> THE DATA
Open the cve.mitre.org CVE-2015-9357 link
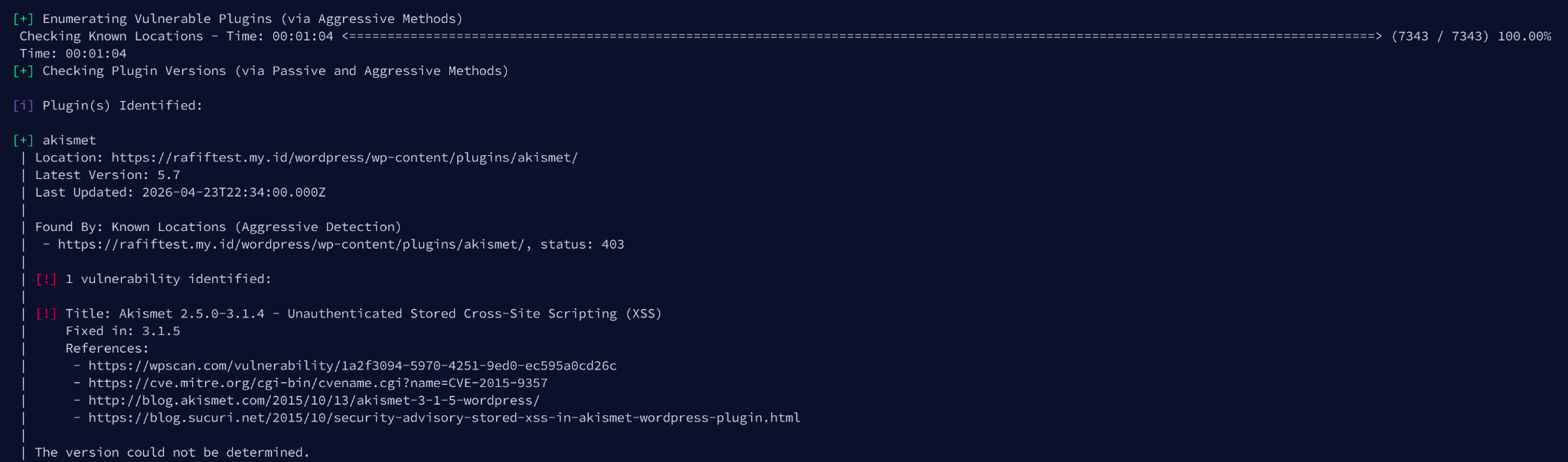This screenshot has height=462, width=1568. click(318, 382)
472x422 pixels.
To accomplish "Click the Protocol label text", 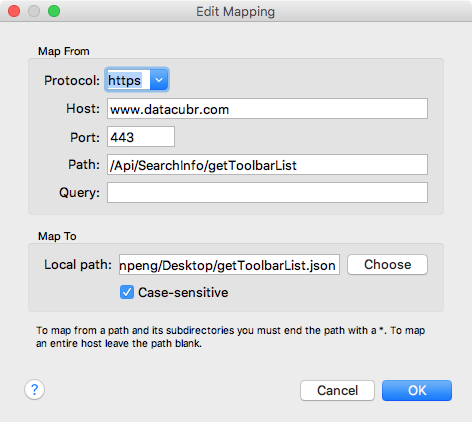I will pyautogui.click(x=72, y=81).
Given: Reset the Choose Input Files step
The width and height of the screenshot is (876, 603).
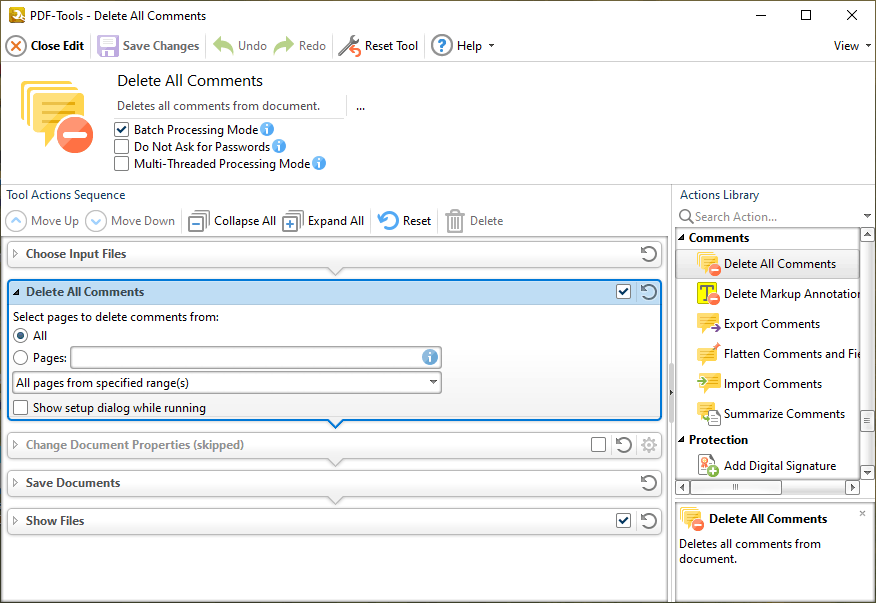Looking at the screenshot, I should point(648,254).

...

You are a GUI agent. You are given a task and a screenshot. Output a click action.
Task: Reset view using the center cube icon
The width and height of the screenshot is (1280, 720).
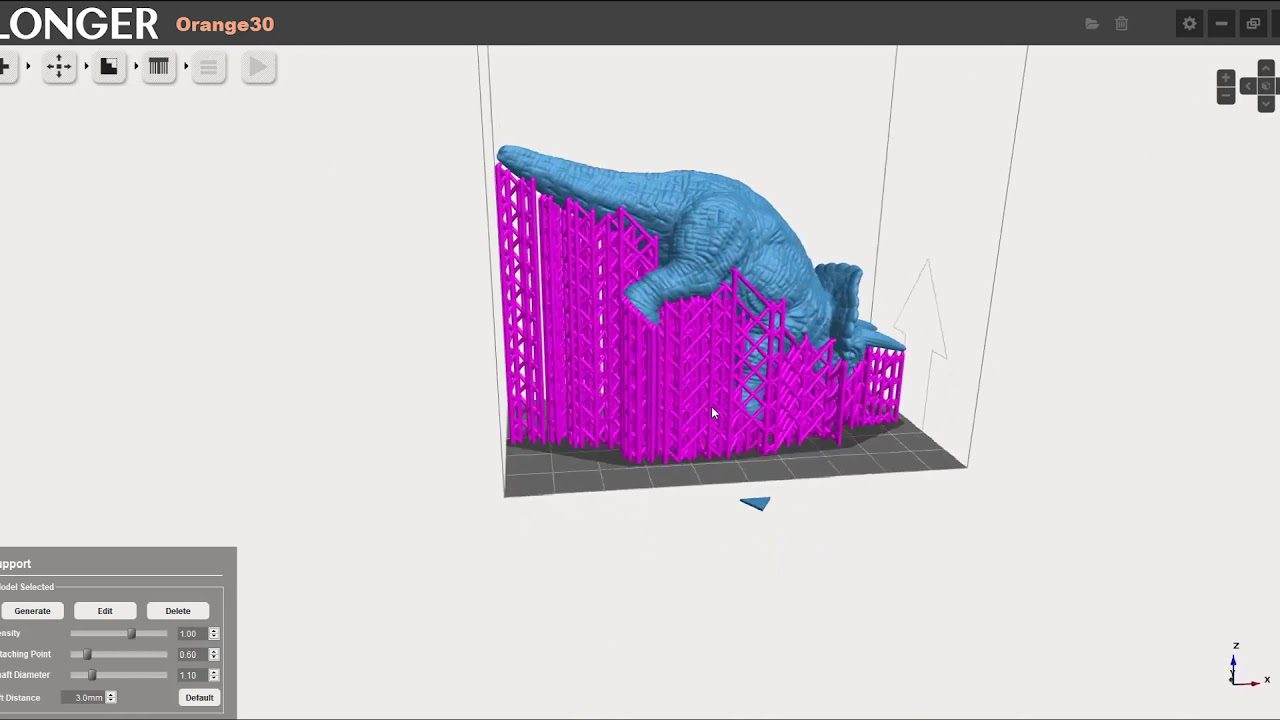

> WHAT IS NEEDED
Whenever a line of the data includes "Reset", copy that line.

> RESULT
Given: Reset the Choose Input Files step
Task: Reset view using the center cube icon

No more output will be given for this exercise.